- Ireland / England
- Dates: 7 – 17 September 2024
- Captains: Gaby Lewis / Kate Cross

One Day International series
- Results: England won the 3-match series 2–1
- Most runs: Orla Prendergast (87) / Tammy Beaumont (212)
- Most wickets: Aimee Maguire (7) / Kate Cross (9)
- Player of the series: Tammy Beaumont (Eng)

Twenty20 International series
- Results: 2-match series drawn 1–1
- Most runs: Orla Prendergast (132) / Bryony Smith (86)
- Most wickets: Aimee Maguire (5) / Kate Cross (3) Charis Pavely (3) Mady Villiers (3)
- Player of the series: Orla Prendergast (Ire)

= England women's cricket team in Ireland in 2024 =

International cricket tour

The England women's cricket team toured Ireland in September 2024 to play the Ireland women's cricket team.
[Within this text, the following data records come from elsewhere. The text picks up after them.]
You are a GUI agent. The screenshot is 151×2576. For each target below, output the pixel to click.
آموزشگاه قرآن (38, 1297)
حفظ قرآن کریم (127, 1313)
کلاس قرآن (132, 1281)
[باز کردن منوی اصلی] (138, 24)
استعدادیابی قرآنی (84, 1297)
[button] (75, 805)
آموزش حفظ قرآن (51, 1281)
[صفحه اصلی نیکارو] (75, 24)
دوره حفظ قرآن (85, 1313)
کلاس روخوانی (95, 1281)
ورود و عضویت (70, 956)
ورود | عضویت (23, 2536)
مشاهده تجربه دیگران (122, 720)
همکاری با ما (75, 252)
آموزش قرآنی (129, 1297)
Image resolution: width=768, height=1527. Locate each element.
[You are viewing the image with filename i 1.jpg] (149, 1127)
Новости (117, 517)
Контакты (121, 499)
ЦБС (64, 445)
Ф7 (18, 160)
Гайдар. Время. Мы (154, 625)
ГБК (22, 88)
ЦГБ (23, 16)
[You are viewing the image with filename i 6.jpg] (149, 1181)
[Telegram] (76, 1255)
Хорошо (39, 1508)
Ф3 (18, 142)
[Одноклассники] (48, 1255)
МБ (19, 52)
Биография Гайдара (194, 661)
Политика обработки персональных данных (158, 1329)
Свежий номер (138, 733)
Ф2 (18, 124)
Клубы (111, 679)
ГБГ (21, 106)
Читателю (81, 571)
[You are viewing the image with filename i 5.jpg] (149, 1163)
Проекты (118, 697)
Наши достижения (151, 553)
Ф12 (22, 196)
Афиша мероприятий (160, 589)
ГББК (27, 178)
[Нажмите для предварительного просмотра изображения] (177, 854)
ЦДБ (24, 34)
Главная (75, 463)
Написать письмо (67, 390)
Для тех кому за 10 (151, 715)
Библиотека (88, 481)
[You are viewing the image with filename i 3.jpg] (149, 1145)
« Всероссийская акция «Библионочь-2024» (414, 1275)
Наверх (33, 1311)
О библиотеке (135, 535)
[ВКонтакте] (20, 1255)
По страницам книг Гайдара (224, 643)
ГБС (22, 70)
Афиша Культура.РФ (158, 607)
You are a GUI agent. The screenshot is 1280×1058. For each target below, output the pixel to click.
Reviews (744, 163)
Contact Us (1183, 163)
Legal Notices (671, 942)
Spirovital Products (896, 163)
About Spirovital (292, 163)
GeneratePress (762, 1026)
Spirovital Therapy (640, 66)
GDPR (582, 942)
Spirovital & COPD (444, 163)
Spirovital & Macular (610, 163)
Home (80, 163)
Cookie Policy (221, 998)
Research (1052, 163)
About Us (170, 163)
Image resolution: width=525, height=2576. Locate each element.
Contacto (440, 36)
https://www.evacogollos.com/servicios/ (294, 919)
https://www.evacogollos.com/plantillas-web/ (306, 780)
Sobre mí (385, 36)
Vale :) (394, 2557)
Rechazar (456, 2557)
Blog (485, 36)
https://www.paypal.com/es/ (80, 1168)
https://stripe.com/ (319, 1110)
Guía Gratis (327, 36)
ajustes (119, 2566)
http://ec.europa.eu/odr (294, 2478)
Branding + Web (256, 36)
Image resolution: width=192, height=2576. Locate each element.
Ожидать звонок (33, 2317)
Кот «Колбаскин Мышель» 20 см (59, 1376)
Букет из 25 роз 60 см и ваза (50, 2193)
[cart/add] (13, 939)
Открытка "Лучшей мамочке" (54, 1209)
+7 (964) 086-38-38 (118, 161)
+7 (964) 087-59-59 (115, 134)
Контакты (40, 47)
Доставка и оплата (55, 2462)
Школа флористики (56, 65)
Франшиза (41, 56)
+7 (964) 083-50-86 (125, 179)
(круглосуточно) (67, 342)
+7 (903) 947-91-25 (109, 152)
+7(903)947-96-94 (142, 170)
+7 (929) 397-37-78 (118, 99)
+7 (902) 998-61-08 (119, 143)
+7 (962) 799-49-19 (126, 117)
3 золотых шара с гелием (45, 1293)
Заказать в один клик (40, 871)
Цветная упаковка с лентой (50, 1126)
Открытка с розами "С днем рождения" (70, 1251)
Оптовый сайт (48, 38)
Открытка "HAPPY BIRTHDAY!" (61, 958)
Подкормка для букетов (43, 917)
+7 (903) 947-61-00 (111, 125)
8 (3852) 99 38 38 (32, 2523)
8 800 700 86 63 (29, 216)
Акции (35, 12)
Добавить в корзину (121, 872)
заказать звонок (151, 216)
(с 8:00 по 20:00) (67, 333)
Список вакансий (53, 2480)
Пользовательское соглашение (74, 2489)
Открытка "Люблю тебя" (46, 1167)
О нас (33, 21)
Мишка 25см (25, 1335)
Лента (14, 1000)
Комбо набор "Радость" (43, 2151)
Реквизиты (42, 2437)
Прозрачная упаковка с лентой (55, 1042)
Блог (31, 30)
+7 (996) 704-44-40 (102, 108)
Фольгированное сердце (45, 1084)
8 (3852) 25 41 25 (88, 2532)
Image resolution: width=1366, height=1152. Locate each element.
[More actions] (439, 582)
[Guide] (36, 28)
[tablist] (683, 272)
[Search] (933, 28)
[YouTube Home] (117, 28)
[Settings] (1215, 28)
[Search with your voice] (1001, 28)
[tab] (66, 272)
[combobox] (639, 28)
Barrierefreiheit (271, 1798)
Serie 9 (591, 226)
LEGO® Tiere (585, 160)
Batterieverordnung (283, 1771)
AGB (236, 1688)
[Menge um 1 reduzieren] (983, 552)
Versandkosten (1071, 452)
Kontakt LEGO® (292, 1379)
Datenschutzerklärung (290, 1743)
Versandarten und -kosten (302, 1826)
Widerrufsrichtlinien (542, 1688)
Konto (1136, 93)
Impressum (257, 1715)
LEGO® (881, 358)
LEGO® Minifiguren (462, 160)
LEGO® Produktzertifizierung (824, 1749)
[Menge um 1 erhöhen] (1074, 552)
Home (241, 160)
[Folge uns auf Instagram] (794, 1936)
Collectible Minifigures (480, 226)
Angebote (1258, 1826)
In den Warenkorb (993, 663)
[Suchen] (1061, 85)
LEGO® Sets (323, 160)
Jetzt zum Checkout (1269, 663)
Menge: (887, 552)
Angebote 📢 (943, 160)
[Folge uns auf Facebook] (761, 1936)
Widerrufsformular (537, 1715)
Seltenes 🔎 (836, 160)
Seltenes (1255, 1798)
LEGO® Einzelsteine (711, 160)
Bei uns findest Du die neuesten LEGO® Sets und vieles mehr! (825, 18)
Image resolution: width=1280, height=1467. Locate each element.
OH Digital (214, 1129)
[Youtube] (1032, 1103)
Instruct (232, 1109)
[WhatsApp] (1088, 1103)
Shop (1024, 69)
The tour consisted of three One Day International (ODI) and two Twenty20 International (T20I) matches. The ODI series formed part of the 2022–2025 ICC Women's Championship. In April 2024, Cricket Ireland (CI) published the fixtures for the tour, as a part of the 2024 home international season.

The tour was originally scheduled to include three T20Is, but this was later reduced to two matches.

England included five debutants in the opening ODI, which they won by four wickets, after Kate Cross had taken 6 wickets. The tourists won the second ODI by 275 runs, their biggest margin of victory by runs, after Tammy Beaumont had scored 150 not out and Ireland were dismissed for their lowest ODI total (45). In the rain-affected third ODI, Aimee Maguire took her maiden five-wicket haul and inspired Ireland to a victory by 3 wickets, which went down to the last ball of the match.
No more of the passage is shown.